新たな総合経済対策が決定 物価高や円安にどう対応? https://www3.nhk.or.jp/news/html/20221028/k10013873221000.html

前回のコラムで書いた旅行支援の補助金は、一時的なものとはいえ、コロナで(これもある意味一時的に)大きなダメージを受けた旅行業界への支援となるので、一過性の支援であっても一定以上の意味があるものと言えます。

ただ、今後もエネルギーのコストが高いまま推移していく可能性を鑑みると、電気代の補助といったサポートは一時しのぎの対策の側面が大きく、ガソリンも同様だと思いますが、半永久的にこの補助を続けられるのかと言うと、そうではありません。やはりそこで必要なのは賃上げで、値上がりをした光熱費を支払えるような給与を恒常的にもらえる状態にもっていくことが一番必要です。

光熱費が月10万円になってしまっている、といったヨーロッパの状況よりは随分とマシな値上がり幅とはいえ家計へのダメージは当然あり、短期的に補助金を出すという施策自体は理解できますが、中長期的には賃上げを実現していき物価高に耐えうるサイクルを構築せねばなりません。

では、賃上げのためには何をすべきなのか、というところですが、最低賃金の引き上げと、雇用の流動性を高めることの2点に尽きるのでは、と。

最低賃金のルールを適用する企業は一定規模以上の利益が出ている企業に限定、といった工夫は必要だと思いますが、現状時給1,000円前後の基準を1.5倍〜2倍にすることで、大きな底上げがなされると思われます。ちなみに仮に最低賃金が時給2,000円まで引き上げられると、1日7時間を週5日、月22〜23日働くと、月給30万ちょっと、そういった労働スタイルのアルバイトでも年収370万円程度になります。

企業にとっては当然人件費の負担増にはなりますが、現状の派遣社員を(後述する解雇のハードルを下げることで)直接雇用にシフトしていったり、自動化のイノベーションに注力していくトリガーになり、社会構造全体の効率化という観点からはプラスの圧になるのではと考えています。逆説的にいうとそのルールに耐えうる企業が生き残っていけばいいという側面もあります。
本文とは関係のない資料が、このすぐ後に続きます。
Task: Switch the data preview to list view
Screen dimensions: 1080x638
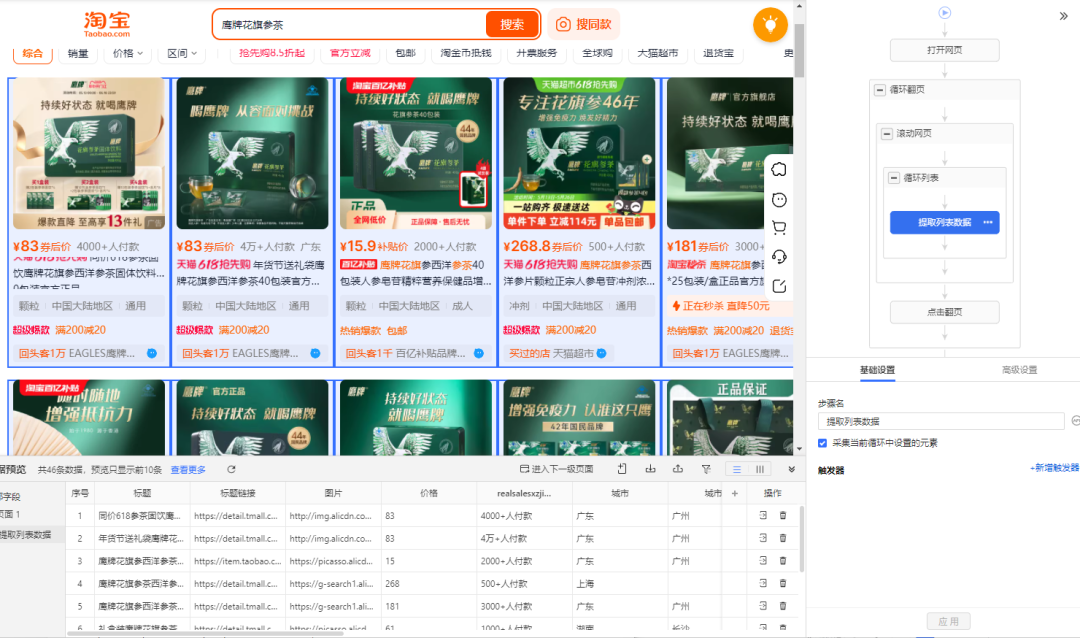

また、あわせて解雇のハードルをさげることで、賃金のベースは絶対にあがっていきます。企業としては活躍してくれている人材には今以上に払うことは難しいことではなく、むしろ活躍するかしないか分からない前提で高額な給与を設定することが難しいことが、ばりばり働いている層の賃上げの大きなネックになっています。

時代遅れの表現ではありますが、少し前まで「総合職」とひとくくりにされていた、一定のキャリアを積んで出世していくような前提のキャリアを選ぶ人材とは、一定の条件で解雇可能なルールとセットにしていくことができれば、そのセグメントの給与水準は、全体でみたときに1.5倍〜2倍程度にあっという間にアップするのではと思います。

とはいえ全員がそういった働き方を強要される状況がいい社会だとは思わないので、これまた時代遅れな表現ですが、一昔前に「一般職」呼ばれていた、出世前提ではない働き方というオプションを企業が用意するべきだとも同時に思います。

当時は、主に女性が結婚するまでそういう働き方をするケースが多かったと思いますが、男女ともに生き方が多様になった今日においてはワークライフバランスの一環として、男性がそういう働き方を選択することが普通になっていくのも、それはそれでいいことなのではと思います。

新しい資本主義と掲げるのもけっこうですが、まずはいわゆる普通の資本主義をしっかりと実践していくことが、この国がグローバル資本主義の中で生き残っていくのには必要なことなのだろうなぁと日々のニュースを見てしみじみ感じています。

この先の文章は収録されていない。